Stop al redditometro ma resta l’accertamento sintetico

di Antonio Zappi

Il decreto dignità ( Dl 87/2018 ) dispone il congelamento del redditometro in attesa di un restyling, ma l’accertamento sintetico (di cui il redditometro è solo una specie) rimarrà a pieno titolo nell’ordinamento.

Il nuovo provvedimento legislativo, infatti, elimina, con effetto dall’anno di imposta 2016, il Dm 16 settembre 2015, ovvero quel decreto contenente le attuali regole di determinazione per l’imputazione induttiva degli indici redditometrici. Nell’abrogare il decreto che regolamenta la versione 2.0 del redditometro (intendendosi per tale quella riscritta dall’articolo 22 del Dl 78/2010), la norma appena varata non interviene però in alcun modo sull’assetto giuridico dell’attuale articolo 38 del Dpr 600/1973 e lo stesso decreto si premura anche di scongiurare qualsiasi potenziale interferenza con gli accertamenti redditometrici in corso, affermando che le novità non riguardano sia gli inviti a comparire, che tutti gli altri atti relativi a periodi di imposta sino al 2015.
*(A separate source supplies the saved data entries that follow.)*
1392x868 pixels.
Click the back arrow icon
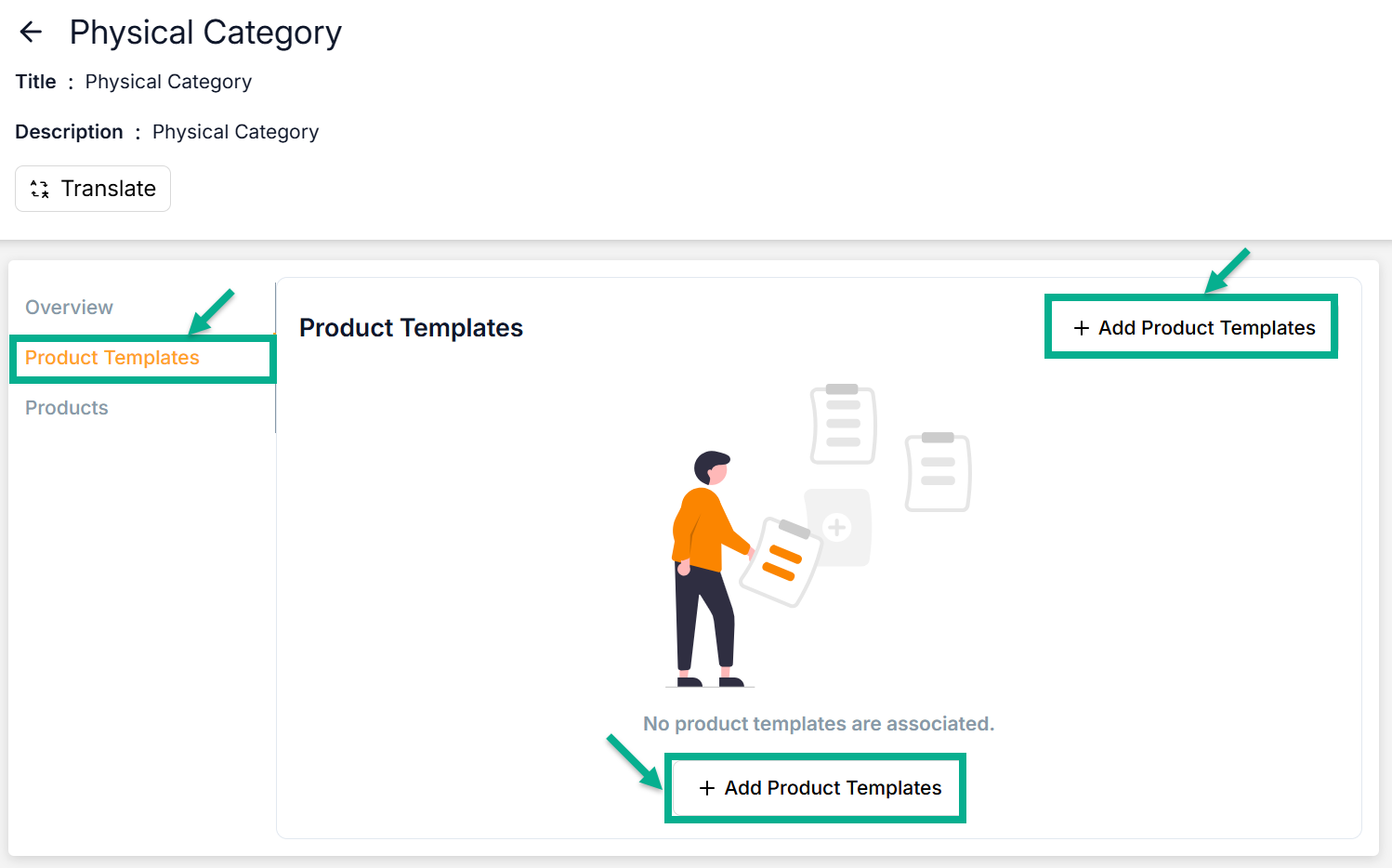tap(31, 33)
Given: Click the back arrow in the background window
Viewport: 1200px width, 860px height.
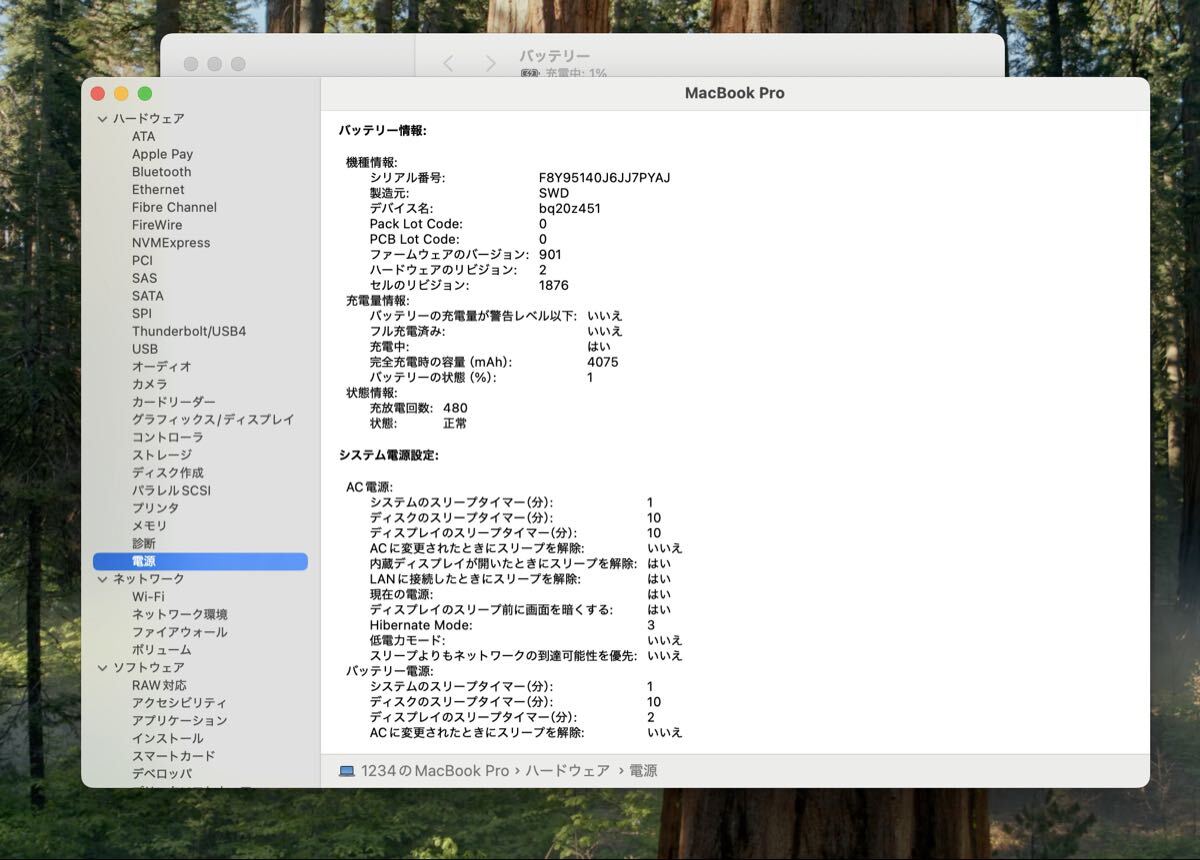Looking at the screenshot, I should point(448,64).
La portata dell’intervento
Se, allora, è solo dal periodo di imposta 2016 che lo strumento induttivo sarà innovato (con un decreto del Mef da emanare), l’attuale accertamento sintetico, nella sua tradizionale scomposizione tra redditometro e spesa patrimoniale analiticamente ricostruibile, rimane inalterato nell’ordinamento e appare, quindi, utile evidenziare come sia solo la componente redditometrica dell’accertamento sintetico ad essere stata temporaneamente paralizzata nella prospettiva del rinnovamento.

Ciò che, infatti, va segnalato è che l’articolo 38, comma 4, del Dpr 600/73 continuerà a recitare che «l’ufficio, (…), può sempre determinare sinteticamente il reddito complessivo del contribuente sulla base delle spese di qualsiasi genere sostenute nel corso del periodo d’imposta». Quindi, ad esempio, investimenti immobiliari, ma anche sottoscrizione di aumenti di capitale sociale, acquisto di autovetture, natanti e così via, se risulteranno di entità incompatibile con il reddito dichiarato continueranno ad essere sinteticamente accertabili, in quanto spese effettive.

In attesa della versione «3.0»
In altri termini, non appena sarà approvato il nuovo decreto del Mef, il redditometro sarà rigenerato con una versione «3.0» che conterrà ancora una imputazione di matrice statistica delle voci di spesa rilevanti (stante l’esplicita previsione legale di dover “sentire” l’Istat) e che farà entrare in gioco anche le associazioni dei consumatori per far nascere un modello induttivo meglio capace di coniugare teoria e realtà quotidiana, ma anche se quel decreto non dovesse mai nascere, un accertamento sintetico, innescato dalle spese effettive sostenute dal contribuente, è (e sarà) ancora possibile.

L’onere della prova
Il decreto, invece, non affronta il tema dell’onere della prova nel procedimento di accertamento tributario di cui negli ultimi mesi si è discusso in più occasioni anche con annunci da parte dell’attuale maggioranza di governo di procedere a un’inversione, spostando quindi l’asse dal contribuente a carico dell’amministrazione finanziaria. Ed è proprio il redditometro ad essersi storicamente caratterizzato per essere uno dei controlli fiscali all’interno dei quali, per presunzione legale relativa, viene spesso fatto incombere sul contribuente il complicato onere di provare di non aver prodotto il reddito sinteticamente accertabile.